_Request:_ Take the entries below from the line containing "pixels, height=1080 pixels." through the line containing "coordinates (1244, 57).", both included, and render those lines as a numbered list with blank lines omitted.
··· Source material ···
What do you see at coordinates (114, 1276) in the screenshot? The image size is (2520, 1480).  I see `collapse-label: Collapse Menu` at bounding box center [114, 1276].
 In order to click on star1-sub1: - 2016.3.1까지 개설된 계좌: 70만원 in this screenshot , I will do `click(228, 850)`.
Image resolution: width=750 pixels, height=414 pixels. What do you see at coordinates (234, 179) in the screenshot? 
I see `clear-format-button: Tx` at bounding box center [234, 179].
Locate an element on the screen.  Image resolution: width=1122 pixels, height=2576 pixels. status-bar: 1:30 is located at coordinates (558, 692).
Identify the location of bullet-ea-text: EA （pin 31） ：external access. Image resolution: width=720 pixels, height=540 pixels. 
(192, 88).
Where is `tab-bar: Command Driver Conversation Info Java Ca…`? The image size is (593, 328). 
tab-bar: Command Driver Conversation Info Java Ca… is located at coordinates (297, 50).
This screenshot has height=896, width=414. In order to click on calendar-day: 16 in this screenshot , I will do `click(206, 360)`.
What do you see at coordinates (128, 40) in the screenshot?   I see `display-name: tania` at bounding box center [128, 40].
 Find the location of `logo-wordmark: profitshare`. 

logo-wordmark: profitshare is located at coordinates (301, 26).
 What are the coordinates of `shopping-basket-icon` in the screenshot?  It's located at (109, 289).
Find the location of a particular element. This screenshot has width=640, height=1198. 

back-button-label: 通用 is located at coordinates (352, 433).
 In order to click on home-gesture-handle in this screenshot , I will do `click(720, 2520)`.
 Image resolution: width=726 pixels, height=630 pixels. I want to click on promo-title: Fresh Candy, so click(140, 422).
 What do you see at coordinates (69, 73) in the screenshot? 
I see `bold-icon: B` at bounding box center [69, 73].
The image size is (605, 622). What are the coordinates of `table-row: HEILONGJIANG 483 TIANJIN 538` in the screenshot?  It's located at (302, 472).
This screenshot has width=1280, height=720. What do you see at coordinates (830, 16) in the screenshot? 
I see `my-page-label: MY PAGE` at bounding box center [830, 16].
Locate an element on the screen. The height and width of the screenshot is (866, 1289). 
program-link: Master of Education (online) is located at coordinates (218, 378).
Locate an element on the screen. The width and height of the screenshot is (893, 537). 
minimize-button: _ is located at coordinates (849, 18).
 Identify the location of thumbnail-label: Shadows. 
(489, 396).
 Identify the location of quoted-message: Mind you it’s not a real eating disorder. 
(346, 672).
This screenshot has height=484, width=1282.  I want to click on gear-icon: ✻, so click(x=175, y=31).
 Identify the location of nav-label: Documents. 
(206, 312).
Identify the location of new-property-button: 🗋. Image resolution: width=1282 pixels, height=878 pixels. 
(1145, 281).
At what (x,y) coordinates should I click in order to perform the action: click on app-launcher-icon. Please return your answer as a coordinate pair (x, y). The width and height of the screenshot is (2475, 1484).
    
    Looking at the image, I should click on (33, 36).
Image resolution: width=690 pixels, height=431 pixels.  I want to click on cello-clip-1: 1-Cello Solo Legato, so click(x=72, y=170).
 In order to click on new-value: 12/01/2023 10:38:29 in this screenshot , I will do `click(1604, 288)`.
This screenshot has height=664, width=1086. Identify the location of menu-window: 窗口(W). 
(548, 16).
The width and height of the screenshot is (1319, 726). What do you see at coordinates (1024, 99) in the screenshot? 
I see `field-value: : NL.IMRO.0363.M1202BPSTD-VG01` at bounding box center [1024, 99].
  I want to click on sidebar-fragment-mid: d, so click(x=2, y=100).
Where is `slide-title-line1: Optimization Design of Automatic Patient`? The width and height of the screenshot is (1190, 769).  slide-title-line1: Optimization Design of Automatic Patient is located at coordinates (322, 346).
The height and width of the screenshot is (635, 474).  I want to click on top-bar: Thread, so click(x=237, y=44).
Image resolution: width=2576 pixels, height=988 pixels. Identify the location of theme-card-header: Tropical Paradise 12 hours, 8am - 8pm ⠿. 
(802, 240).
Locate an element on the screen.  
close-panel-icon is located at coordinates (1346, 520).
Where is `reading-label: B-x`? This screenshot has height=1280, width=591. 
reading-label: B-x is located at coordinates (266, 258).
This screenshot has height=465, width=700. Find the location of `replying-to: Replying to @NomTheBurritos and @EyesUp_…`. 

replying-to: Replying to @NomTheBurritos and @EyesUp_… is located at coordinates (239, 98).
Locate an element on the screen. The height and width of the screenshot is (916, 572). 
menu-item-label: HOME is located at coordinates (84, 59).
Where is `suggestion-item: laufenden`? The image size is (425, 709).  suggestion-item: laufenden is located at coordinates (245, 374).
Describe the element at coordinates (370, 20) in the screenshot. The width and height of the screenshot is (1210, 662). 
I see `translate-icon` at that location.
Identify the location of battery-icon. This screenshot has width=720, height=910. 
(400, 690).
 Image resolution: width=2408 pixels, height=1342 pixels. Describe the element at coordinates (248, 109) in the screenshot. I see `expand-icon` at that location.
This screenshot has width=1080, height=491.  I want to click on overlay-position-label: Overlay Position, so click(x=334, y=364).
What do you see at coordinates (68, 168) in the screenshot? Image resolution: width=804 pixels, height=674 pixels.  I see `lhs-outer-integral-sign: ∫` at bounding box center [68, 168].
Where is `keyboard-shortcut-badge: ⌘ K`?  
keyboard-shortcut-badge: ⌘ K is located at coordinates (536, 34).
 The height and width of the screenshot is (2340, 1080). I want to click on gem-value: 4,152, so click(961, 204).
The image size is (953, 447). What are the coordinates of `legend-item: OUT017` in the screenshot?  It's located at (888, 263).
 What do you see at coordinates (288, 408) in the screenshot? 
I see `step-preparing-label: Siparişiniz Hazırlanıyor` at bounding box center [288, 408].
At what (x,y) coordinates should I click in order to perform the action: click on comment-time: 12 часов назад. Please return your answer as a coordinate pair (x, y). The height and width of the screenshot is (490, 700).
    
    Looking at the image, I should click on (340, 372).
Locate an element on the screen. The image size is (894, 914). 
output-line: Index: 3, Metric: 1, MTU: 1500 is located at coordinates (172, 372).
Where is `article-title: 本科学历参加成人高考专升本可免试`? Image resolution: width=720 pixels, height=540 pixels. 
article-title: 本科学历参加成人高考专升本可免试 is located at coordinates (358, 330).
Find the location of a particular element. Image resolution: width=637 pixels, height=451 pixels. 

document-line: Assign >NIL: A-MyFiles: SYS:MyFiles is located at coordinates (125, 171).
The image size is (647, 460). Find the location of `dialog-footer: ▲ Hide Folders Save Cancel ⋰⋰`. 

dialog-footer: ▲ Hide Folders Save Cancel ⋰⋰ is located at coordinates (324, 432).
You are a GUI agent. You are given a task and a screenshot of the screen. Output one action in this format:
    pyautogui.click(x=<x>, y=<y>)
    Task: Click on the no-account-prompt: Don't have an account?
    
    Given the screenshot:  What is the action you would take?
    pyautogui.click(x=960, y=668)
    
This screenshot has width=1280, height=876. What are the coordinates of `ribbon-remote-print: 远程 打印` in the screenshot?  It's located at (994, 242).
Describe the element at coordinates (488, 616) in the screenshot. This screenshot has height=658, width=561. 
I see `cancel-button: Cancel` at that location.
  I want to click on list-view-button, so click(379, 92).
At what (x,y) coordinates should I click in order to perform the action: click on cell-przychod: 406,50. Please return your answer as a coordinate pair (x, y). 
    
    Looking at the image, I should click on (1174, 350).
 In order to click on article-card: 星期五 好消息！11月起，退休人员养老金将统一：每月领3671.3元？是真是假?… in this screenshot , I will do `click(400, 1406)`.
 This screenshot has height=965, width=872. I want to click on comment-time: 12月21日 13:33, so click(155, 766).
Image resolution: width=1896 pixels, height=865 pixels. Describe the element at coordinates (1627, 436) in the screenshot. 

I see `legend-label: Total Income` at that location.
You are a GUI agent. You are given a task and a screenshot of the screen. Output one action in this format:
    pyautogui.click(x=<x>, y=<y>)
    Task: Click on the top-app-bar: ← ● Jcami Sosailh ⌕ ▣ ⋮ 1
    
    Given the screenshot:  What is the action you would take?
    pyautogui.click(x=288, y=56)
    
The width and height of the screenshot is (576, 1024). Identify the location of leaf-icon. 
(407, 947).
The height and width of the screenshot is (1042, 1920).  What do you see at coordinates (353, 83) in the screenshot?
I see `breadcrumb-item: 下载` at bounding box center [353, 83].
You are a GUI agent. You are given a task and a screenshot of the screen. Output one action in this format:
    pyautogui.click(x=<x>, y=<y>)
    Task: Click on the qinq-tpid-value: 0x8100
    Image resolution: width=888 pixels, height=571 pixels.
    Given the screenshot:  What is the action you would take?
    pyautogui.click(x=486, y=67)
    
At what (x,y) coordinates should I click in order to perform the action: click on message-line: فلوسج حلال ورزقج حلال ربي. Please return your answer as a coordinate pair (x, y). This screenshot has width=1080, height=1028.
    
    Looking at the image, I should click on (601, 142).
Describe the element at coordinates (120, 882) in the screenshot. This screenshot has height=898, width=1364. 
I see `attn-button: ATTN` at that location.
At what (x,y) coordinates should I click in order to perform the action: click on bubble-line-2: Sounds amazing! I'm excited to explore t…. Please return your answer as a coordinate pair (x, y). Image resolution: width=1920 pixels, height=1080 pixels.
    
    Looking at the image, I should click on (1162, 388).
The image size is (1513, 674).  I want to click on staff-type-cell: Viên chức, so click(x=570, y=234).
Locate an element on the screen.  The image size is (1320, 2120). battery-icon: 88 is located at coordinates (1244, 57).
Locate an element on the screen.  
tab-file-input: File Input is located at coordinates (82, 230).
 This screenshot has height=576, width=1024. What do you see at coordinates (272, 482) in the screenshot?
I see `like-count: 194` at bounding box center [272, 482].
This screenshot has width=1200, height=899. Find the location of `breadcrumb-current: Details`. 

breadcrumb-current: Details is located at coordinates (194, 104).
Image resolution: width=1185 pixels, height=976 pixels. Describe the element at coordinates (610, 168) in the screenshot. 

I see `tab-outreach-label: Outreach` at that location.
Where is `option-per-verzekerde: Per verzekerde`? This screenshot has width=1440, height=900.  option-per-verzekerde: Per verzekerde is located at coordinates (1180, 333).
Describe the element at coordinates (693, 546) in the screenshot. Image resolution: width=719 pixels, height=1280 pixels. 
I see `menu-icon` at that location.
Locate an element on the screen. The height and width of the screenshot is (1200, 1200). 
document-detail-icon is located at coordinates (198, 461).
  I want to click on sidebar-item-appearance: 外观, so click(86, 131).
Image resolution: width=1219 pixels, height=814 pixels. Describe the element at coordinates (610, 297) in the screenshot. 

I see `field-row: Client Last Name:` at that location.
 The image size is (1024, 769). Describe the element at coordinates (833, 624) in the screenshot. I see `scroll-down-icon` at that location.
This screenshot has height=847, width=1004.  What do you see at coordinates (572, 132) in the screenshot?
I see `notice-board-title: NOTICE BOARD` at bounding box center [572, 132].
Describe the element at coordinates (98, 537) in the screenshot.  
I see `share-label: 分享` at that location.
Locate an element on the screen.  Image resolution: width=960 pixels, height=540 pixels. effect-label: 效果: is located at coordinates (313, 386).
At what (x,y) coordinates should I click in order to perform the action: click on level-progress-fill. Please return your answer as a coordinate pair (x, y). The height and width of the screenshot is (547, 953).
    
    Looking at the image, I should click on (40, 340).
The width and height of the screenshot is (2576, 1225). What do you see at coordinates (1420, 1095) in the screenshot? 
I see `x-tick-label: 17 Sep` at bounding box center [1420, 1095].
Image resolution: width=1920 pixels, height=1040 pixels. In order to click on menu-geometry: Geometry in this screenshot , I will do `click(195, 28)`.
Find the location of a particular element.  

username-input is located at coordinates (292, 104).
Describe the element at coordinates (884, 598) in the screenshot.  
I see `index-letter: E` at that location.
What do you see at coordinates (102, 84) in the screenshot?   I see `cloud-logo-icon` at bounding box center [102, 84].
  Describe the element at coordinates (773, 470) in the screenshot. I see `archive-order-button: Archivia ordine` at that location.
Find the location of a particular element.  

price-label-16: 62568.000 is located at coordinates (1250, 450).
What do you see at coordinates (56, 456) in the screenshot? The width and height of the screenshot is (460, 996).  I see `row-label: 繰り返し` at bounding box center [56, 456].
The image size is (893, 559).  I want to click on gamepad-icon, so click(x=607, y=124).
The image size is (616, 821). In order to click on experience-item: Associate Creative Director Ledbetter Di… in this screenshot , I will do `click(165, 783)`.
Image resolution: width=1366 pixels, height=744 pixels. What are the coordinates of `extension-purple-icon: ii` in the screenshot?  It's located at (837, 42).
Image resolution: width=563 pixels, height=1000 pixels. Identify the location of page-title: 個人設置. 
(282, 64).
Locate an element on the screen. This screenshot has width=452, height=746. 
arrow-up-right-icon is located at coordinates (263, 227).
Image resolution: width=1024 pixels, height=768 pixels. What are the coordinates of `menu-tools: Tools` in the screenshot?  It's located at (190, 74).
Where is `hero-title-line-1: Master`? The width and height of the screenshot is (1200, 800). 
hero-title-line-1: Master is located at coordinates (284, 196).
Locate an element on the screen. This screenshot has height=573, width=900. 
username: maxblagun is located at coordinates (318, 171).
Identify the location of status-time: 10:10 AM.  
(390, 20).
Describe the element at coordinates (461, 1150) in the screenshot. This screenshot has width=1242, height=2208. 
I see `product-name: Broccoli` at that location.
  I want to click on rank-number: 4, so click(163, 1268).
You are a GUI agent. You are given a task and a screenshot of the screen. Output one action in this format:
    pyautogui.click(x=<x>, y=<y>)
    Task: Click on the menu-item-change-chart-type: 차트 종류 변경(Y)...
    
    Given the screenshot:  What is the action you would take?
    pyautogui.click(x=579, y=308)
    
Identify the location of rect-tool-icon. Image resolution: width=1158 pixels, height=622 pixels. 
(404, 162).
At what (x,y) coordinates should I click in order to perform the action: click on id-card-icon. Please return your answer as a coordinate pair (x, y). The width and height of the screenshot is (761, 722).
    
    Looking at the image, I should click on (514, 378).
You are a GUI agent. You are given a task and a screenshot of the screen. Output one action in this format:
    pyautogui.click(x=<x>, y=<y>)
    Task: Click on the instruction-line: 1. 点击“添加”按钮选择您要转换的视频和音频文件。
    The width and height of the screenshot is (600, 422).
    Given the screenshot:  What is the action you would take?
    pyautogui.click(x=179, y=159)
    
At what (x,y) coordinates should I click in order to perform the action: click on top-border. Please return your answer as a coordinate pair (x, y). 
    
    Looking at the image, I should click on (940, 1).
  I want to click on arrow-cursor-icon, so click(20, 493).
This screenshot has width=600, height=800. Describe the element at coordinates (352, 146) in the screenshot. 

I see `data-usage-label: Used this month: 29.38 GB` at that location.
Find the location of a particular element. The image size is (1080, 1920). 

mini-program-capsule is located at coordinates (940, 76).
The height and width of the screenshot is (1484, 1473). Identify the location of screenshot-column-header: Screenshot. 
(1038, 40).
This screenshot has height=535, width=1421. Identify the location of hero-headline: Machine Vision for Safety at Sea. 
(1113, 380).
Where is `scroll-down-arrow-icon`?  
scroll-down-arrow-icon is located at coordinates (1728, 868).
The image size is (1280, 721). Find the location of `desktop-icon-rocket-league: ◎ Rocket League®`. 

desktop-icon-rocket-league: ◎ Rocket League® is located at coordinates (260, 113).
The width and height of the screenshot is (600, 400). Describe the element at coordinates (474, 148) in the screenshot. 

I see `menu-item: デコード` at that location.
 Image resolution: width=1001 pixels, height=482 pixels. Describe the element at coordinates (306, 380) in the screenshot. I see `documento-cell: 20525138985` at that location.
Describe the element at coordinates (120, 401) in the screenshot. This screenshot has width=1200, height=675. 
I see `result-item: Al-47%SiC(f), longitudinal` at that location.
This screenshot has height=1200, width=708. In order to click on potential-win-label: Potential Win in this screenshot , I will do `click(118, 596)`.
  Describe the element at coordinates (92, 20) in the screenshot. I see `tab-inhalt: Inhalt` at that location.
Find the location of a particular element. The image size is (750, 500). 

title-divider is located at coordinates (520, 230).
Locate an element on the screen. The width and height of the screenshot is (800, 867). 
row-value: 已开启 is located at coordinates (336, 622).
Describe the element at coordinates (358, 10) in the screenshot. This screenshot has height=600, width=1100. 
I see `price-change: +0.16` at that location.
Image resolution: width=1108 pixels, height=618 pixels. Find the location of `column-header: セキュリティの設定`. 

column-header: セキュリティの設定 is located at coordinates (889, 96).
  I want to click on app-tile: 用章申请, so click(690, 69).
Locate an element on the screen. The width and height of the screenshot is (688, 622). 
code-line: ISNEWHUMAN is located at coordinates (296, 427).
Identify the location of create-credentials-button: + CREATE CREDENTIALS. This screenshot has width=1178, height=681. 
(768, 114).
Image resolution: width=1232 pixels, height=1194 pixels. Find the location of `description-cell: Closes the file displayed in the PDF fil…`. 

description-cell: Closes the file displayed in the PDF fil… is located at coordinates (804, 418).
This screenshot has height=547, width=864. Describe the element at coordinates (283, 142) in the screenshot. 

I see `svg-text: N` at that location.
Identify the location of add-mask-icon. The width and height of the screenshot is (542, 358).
···
_Exercise result:_
1. At what (x,y) coordinates should I click in order to perform the action: click on bubble-line-2: Sounds amazing! I'm excited to explore t…. Please return your answer as a coordinate pair (x, y). Image resolution: width=1920 pixels, height=1080 pixels.
2.     Looking at the image, I should click on (1162, 388).
3. The image size is (1513, 674).  I want to click on staff-type-cell: Viên chức, so click(x=570, y=234).
4. Locate an element on the screen.  The image size is (1320, 2120). battery-icon: 88 is located at coordinates (1244, 57).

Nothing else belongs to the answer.